The council spurned a request from the Los Angeles County Transportation Commission to endorse its transportation proposal. The commission needs the approval of 44 cities, representing more than half the county's population, before it can ask county supervisors to submit a half-cent tax increase to voters.
The tax would raise $350 million a year, with some of the money going to cities for improvement of local streets. Pomona would receive $1.7 million the first year.
A majority of the council objected to the tax increase.
"I like the idea of more money coming in (for transportation) but I don't know if I want to do that on the backs of the taxpayers," said Councilman Tomas Ursua.
Councilwoman Nell Soto, who works for the Southern California Rapid Transit District, pointed out that the county sales tax of 6 1/2 cents per dollar already includes half a cent for transportation, and said officials should spend this money more wisely before seeking an increase.
Mayor Donna Smith was the only council member to endorse the plan.
"The gridlock and traffic congestion are just unbearable right now," she said. "It's only fair that the voters should decide the fate of this measure."
She urged the council to delay action until Councilman Mark A. T. Nymeyer, who was absent from this week's meeting, could cast a vote.
But other council members voted to receive and file the request from the transportation commission, ending discussion.
Bryant said that if the proposal makes it to the ballot, he hopes voters in the county will reject it.
"There is little or no benefit to the city of Pomona," he said. "The only help is upgrading the Corona Expressway to a full freeway, and I'm not sure I'm for that."
The spending plan allocates 30% of the revenue from the proposed tax increase to local street improvements, with the money distributed to cities and the county based on population and the amount of paved street.
The plan allots 25% of the revenue to freeway improvements, supplementing federal, state and local funding.
Proposed projects in the San Gabriel Valley include the upgrading of the Corona Expressway, extension of the Foothill Freeway eastward through La Verne and Claremont, extension of the San Bernardino Freeway's busway east from El Monte to San Bernardino, new car-pool lanes on the Pomona, 605 and 57 freeways, closure of the gap in the 710 (Long Beach) Freeway, and improvement of Hacienda Boulevard.

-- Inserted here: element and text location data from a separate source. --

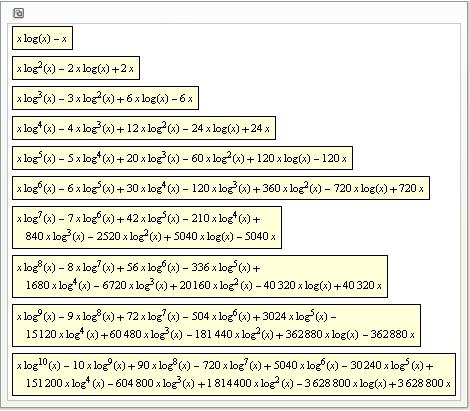Select the x log⁹(x) term in ninth formula
Image resolution: width=470 pixels, height=411 pixels.
(x=36, y=316)
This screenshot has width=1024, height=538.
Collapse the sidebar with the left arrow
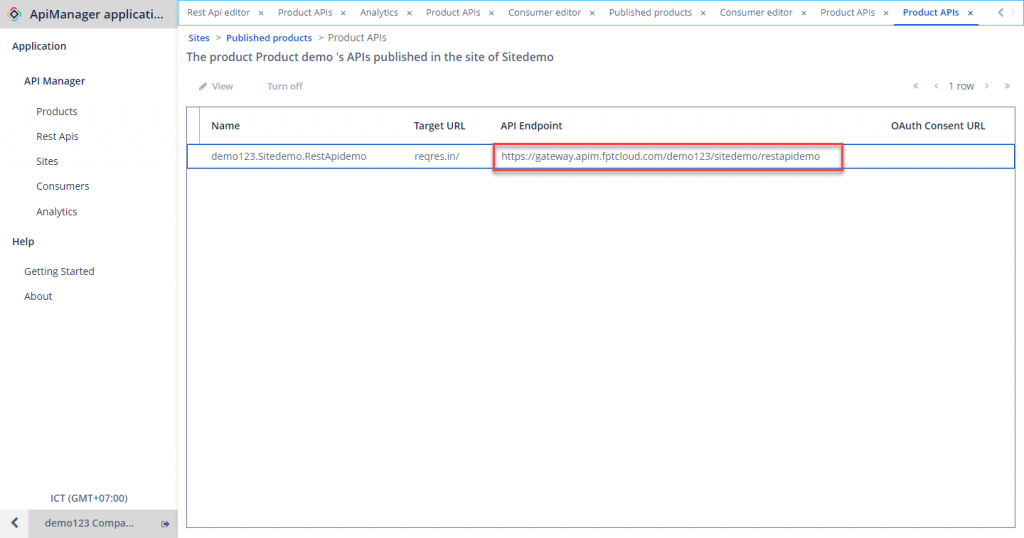[x=14, y=523]
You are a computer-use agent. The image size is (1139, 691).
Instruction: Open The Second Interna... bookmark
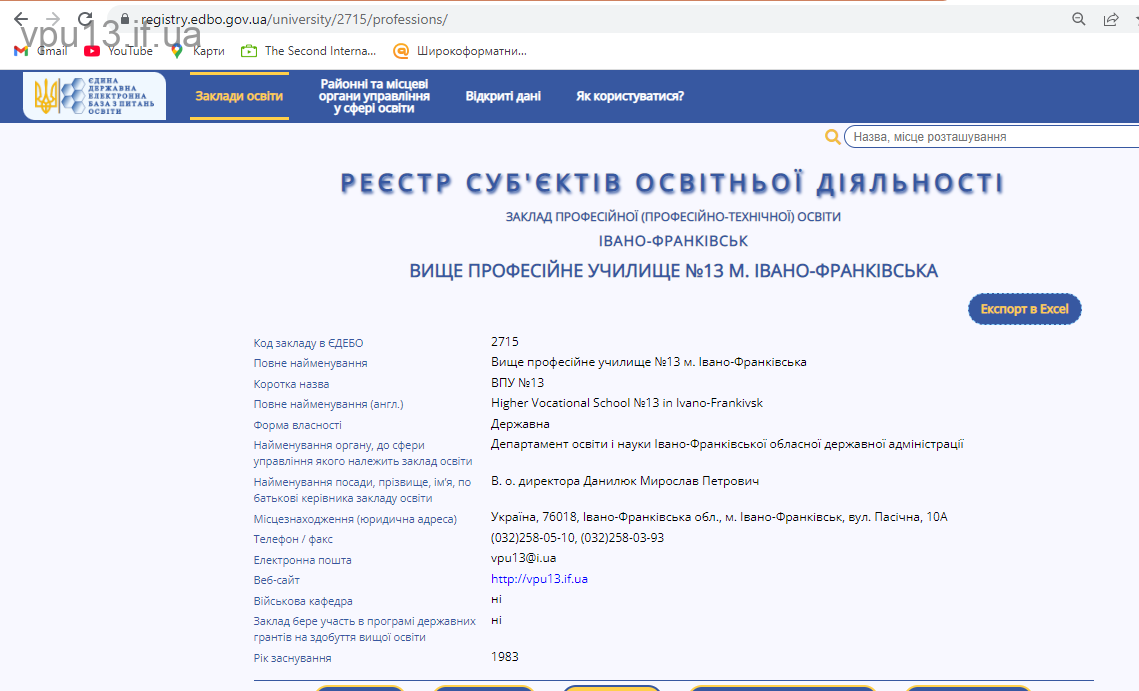tap(309, 51)
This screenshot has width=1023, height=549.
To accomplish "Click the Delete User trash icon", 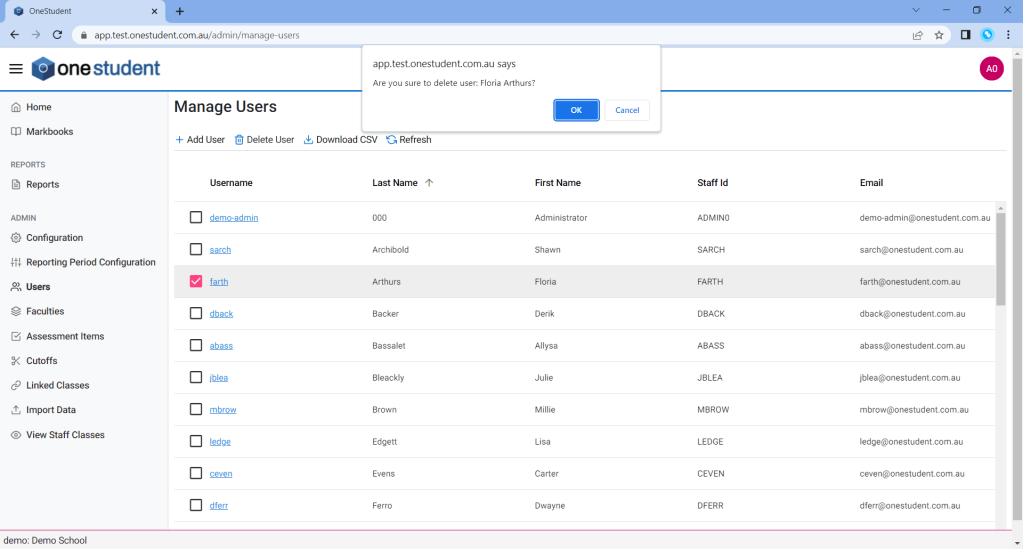I will point(239,140).
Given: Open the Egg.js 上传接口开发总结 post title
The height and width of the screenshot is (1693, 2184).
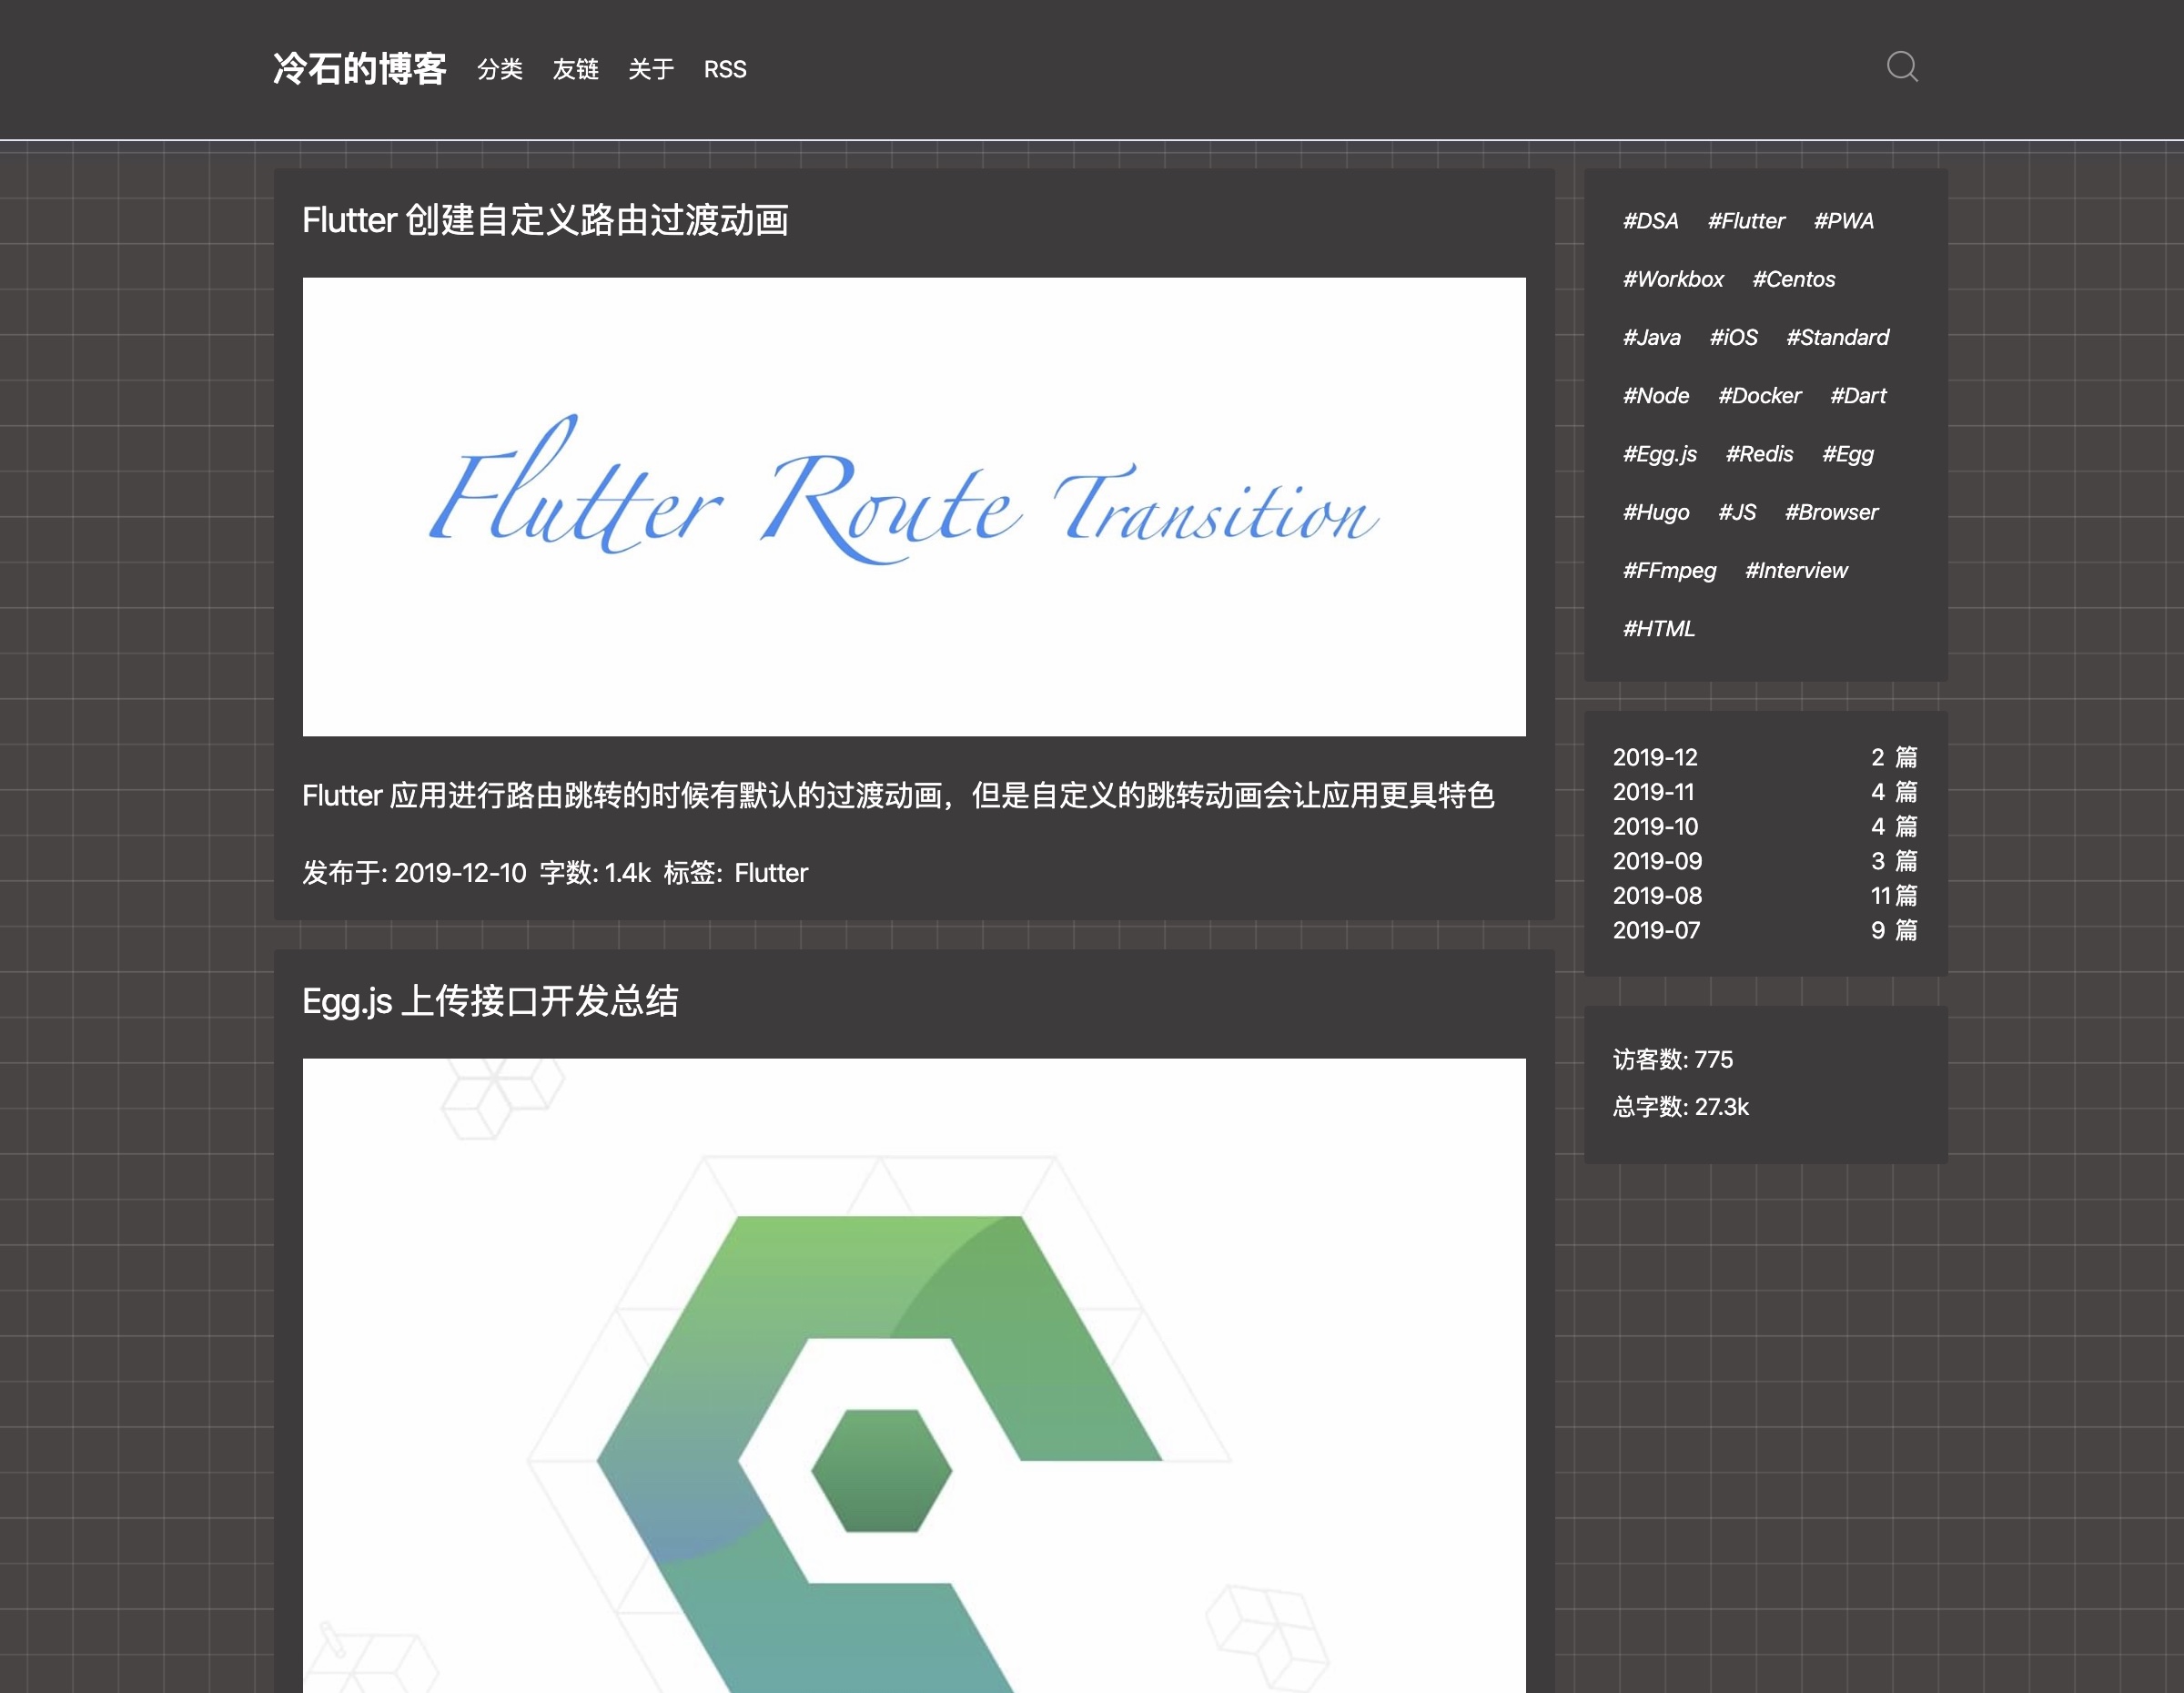Looking at the screenshot, I should click(490, 1001).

Other revenue would be used for computerized traffic signals, towing service, ride-sharing programs and other measures designed to relieve traffic congestion.
Stephen H. Lantz, manager of community relations for the transportation commission, said 11 cities have endorsed the proposal, including Claremont, Duarte, South El Monte and West Covina. It has been rejected by Bellflower, Signal Hill and Temple City, he said.